Polyphenols isolated from Broussonetia kazinoki prevent cytokine-induced beta-cell damage and the development of type 1 diabetes

The axis of nuclear factor kappaB (NF-kappaB)-inducible NO synthase (iNOS)-nitric oxide plays a key role in cytokine- and streptozotocin-mediated pancreatic beta-cell damage. In this study, we investigated the effects of kazinol C and isokazinol D isolated from Broussonetia kazinoki on the beta-cell viability and function.
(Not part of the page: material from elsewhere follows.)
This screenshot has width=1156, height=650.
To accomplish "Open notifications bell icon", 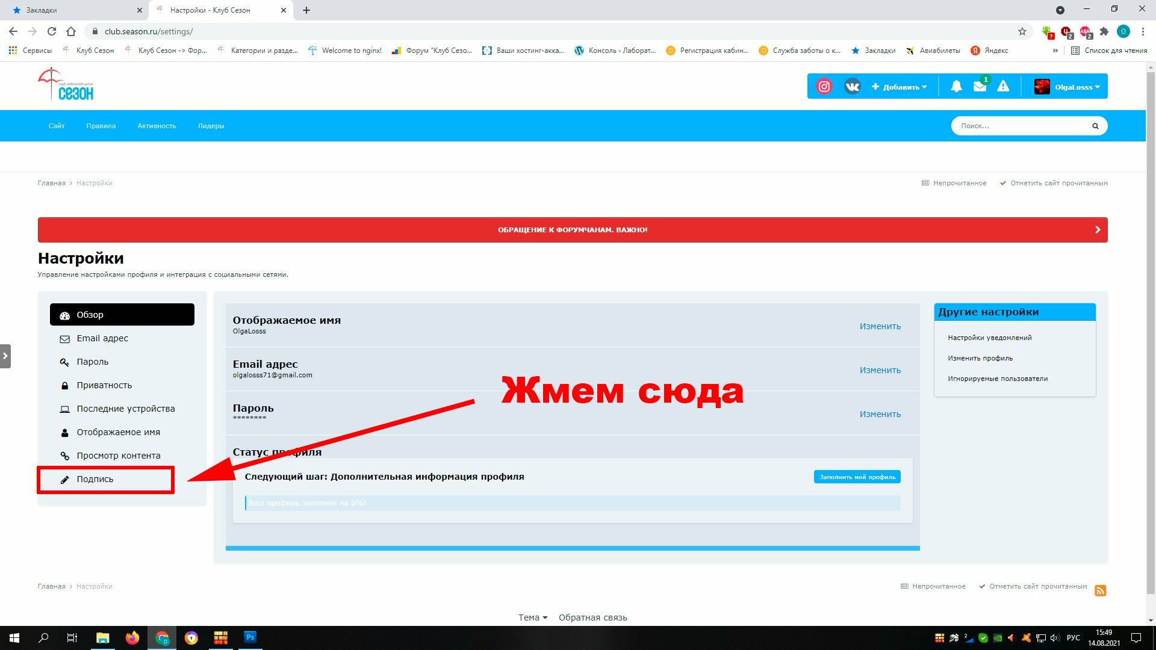I will pyautogui.click(x=956, y=87).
RINm5F cells and primary islets were used for in vitro and ex vivo cytokine toxicity experiments, respectively. For type 1 diabetes induction, mice were injected with multiple low-dose streptozotocin (MLDS). Cytokine-induced toxicity was completely abolished in both RINm5F cells and islets that were pretreated with either kazinol C or isokazinol D. Both kazinols inhibited the NF-kappaB signaling pathway, thereby inhibiting cytokine-mediated iNOS induction, nitric oxide production, apoptotic cell death and defects in insulin secretion. Moreover, the occurrence of diabetes in MLDS-treated mice was efficiently attenuated in kazinol-pretreated mice. Immunohistochemical analysis revealed that the numbers of terminal deoxynucleotidyl transferase dUTP nick end labeling-positive apoptotic cells and nuclear p65-positive cells were significantly decreased in kazinol-pretreated mice. Our results suggest that kazinol C and isokazinol D block the NF-kappaB pathway, thus reducing the extent of beta-cell damage. Therefore, kazinol C and isokazinol D may have therapeutic value in delaying pancreatic beta-cell damage in type 1 diabetes.
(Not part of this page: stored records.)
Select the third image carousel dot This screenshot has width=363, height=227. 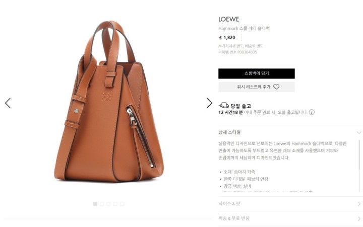(108, 204)
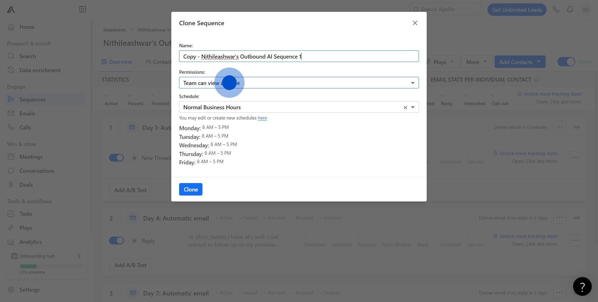Disable the New Thread email step toggle
598x302 pixels.
tap(116, 158)
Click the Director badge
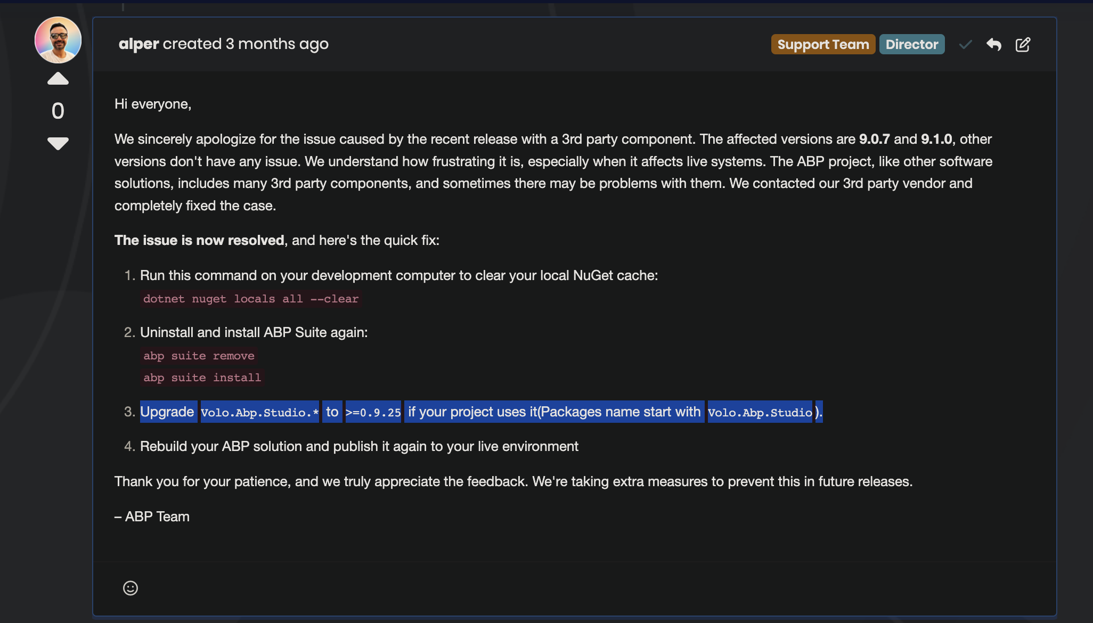Viewport: 1093px width, 623px height. pos(912,44)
The efficacy of SPA0355 in protecting beta cells in isolated pancreatic islets and in a murine experimental model of type 1 diabetes

Cytokines activate several inflammatory signals that mediate beta-cell destruction. We recently determined that SPA0355 is a strong anti-inflammatory compound, thus reporting its efficacy in protecting beta cells from various insults. The effects of SPA0355 on beta-cell survival were studied in RINm5F cells and primary islets. The protective effects of this compound on the development of type 1 diabetes were evaluated in non-obese diabetic (NOD) mice. SPA0355 completely prevented cytokine-induced nitric oxide synthase (iNOS) expression and cytotoxicity in RINm5F cells and isolated islets. The molecular mechanism of SPA0355 inhibition of iNOS expression involves the inhibition of nuclear factor kappaB and Janus kinase signal transducer and activator of transcription pathways. The protective effects of SPA0355 against cytokine toxicity were further demonstrated by normal insulin secretion and absence of apoptosis of cytokine-treated islets. In experiments with NOD mice, the occurrence of diabetes was efficiently reduced when the mice were treated with SPA0355. Therefore, SPA0355 might be a valuable treatment option that delays the destruction of pancreatic beta cells in type 1 diabetes.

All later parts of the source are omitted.